[Dataset entries]
________________________

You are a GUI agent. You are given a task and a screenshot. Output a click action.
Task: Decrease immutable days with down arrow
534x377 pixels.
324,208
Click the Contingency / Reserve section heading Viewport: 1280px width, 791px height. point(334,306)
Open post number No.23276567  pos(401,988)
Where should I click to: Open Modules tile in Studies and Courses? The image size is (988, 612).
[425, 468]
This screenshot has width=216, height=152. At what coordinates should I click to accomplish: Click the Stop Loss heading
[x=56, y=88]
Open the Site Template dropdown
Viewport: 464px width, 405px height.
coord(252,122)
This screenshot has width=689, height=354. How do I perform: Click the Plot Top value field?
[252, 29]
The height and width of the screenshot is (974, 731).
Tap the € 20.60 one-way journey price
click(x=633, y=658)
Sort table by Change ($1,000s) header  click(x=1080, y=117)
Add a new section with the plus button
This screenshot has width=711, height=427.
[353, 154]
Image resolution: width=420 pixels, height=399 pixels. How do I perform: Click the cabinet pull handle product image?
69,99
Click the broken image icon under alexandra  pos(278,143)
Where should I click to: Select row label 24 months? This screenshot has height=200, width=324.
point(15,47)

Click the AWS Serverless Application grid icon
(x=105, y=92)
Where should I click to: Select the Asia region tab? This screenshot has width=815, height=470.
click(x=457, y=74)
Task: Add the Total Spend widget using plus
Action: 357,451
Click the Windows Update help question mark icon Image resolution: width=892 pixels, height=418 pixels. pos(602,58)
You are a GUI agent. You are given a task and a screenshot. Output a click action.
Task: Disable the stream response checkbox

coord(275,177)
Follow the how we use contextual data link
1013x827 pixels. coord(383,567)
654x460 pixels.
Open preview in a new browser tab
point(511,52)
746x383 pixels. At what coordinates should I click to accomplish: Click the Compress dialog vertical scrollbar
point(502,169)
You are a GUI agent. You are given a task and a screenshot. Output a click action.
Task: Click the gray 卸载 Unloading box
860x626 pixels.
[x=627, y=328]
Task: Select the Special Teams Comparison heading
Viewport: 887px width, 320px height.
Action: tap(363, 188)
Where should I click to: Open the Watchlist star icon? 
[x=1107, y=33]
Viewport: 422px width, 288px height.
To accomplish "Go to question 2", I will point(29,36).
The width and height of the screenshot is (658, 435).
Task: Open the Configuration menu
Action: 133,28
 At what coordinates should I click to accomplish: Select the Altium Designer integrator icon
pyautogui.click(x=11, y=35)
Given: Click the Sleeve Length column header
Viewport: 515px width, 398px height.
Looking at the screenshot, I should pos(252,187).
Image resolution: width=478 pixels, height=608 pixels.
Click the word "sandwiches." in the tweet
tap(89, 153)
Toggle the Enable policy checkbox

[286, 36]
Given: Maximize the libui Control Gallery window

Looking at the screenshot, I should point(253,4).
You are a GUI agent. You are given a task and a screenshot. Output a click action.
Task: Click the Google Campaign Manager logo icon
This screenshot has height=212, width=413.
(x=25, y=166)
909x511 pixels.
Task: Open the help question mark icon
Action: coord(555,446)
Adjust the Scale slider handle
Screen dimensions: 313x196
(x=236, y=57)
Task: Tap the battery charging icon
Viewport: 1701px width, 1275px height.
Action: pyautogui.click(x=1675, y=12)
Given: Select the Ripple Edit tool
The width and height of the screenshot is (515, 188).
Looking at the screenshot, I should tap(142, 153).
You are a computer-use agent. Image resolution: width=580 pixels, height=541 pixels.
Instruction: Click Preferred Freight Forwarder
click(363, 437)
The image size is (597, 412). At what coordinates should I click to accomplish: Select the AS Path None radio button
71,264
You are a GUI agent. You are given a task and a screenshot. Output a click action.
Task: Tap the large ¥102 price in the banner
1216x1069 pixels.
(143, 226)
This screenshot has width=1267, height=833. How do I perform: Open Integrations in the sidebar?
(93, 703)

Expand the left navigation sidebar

________________________

- [Problem to solve] Give each line of the listing above as a Markdown table with the columns "No." and "Line". Number the rows in order and leave out blank lines.

- [Answer in full]
| No. | Line |
|---|---|
| 1 | You are a GUI agent. You are given a task and a screenshot. Output a click action. |
| 2 | Task: Decrease immutable days with down arrow |
| 3 | 534x377 pixels. |
| 4 | 324,208 |
| 5 | Click the Contingency / Reserve section heading Viewport: 1280px width, 791px height. point(334,306) |
| 6 | Open post number No.23276567  pos(401,988) |
| 7 | Where should I click to: Open Modules tile in Studies and Courses? The image size is (988, 612). |
| 8 | [425, 468] |
| 9 | This screenshot has width=216, height=152. At what coordinates should I click to accomplish: Click the Stop Loss heading |
| 10 | [x=56, y=88] |
| 11 | Open the Site Template dropdown |
| 12 | Viewport: 464px width, 405px height. |
| 13 | coord(252,122) |
| 14 | This screenshot has width=689, height=354. How do I perform: Click the Plot Top value field? |
| 15 | [252, 29] |
| 16 | The height and width of the screenshot is (974, 731). |
| 17 | Tap the € 20.60 one-way journey price |
| 18 | click(x=633, y=658) |
| 19 | Sort table by Change ($1,000s) header  click(x=1080, y=117) |
| 20 | Add a new section with the plus button |
| 21 | This screenshot has width=711, height=427. |
| 22 | [353, 154] |
| 23 | Image resolution: width=420 pixels, height=399 pixels. How do I perform: Click the cabinet pull handle product image? |
| 24 | 69,99 |
| 25 | Click the broken image icon under alexandra  pos(278,143) |
| 26 | Where should I click to: Select row label 24 months? This screenshot has height=200, width=324. |
| 27 | point(15,47) |
| 28 | Click the AWS Serverless Application grid icon |
| 29 | (x=105, y=92) |
| 30 | Where should I click to: Select the Asia region tab? This screenshot has width=815, height=470. |
| 31 | click(x=457, y=74) |
| 32 | Task: Add the Total Spend widget using plus |
| 33 | Action: 357,451 |
| 34 | Click the Windows Update help question mark icon Image resolution: width=892 pixels, height=418 pixels. pos(602,58) |
| 35 | You are a GUI agent. You are given a task and a screenshot. Output a click action. |
| 36 | Task: Disable the stream response checkbox |
| 37 | coord(275,177) |
| 38 | Follow the how we use contextual data link |
| 39 | 1013x827 pixels. coord(383,567) |
| 40 | 654x460 pixels. |
| 41 | Open preview in a new browser tab |
| 42 | point(511,52) |
| 43 | 746x383 pixels. At what coordinates should I click to accomplish: Click the Compress dialog vertical scrollbar |
| 44 | point(502,169) |
| 45 | You are a GUI agent. You are given a task and a screenshot. Output a click action. |
| 46 | Task: Click the gray 卸载 Unloading box |
| 47 | 860x626 pixels. |
| 48 | [x=627, y=328] |
| 49 | Task: Select the Special Teams Comparison heading |
| 50 | Viewport: 887px width, 320px height. |
| 51 | Action: tap(363, 188) |
| 52 | Where should I click to: Open the Watchlist star icon?  |
| 53 | [x=1107, y=33] |
| 54 | Viewport: 422px width, 288px height. |
| 55 | To accomplish "Go to question 2", I will point(29,36). |
| 56 | The width and height of the screenshot is (658, 435). |
| 57 | Task: Open the Configuration menu |
| 58 | Action: 133,28 |
| 59 |  At what coordinates should I click to accomplish: Select the Altium Designer integrator icon |
| 60 | pyautogui.click(x=11, y=35) |
| 61 | Given: Click the Sleeve Length column header |
| 62 | Viewport: 515px width, 398px height. |
| 63 | Looking at the screenshot, I should pos(252,187). |
| 64 | Image resolution: width=478 pixels, height=608 pixels. |
| 65 | Click the word "sandwiches." in the tweet |
| 66 | tap(89, 153) |
| 67 | Toggle the Enable policy checkbox |
| 68 | [286, 36] |
| 69 | Given: Maximize the libui Control Gallery window |
| 70 | Looking at the screenshot, I should point(253,4). |
| 71 | You are a GUI agent. You are given a task and a screenshot. Output a click action. |
| 72 | Task: Click the Google Campaign Manager logo icon |
| 73 | This screenshot has height=212, width=413. |
| 74 | (x=25, y=166) |
| 75 | 909x511 pixels. |
| 76 | Task: Open the help question mark icon |
| 77 | Action: coord(555,446) |
| 78 | Adjust the Scale slider handle |
| 79 | Screen dimensions: 313x196 |
| 80 | (x=236, y=57) |
| 81 | Task: Tap the battery charging icon |
| 82 | Viewport: 1701px width, 1275px height. |
| 83 | Action: pyautogui.click(x=1675, y=12) |
| 84 | Given: Select the Ripple Edit tool |
| 85 | The width and height of the screenshot is (515, 188). |
| 86 | Looking at the screenshot, I should tap(142, 153). |
| 87 | You are a computer-use agent. Image resolution: width=580 pixels, height=541 pixels. |
| 88 | Instruction: Click Preferred Freight Forwarder |
| 89 | click(363, 437) |
| 90 | The image size is (597, 412). At what coordinates should I click to accomplish: Select the AS Path None radio button |
| 91 | 71,264 |
| 92 | You are a GUI agent. You are given a task and a screenshot. Output a click action. |
| 93 | Task: Tap the large ¥102 price in the banner |
| 94 | 1216x1069 pixels. |
| 95 | (143, 226) |
| 96 | This screenshot has width=1267, height=833. How do I perform: Open Integrations in the sidebar? |
| 97 | (93, 703) |
| 98 | Expand the left navigation sidebar |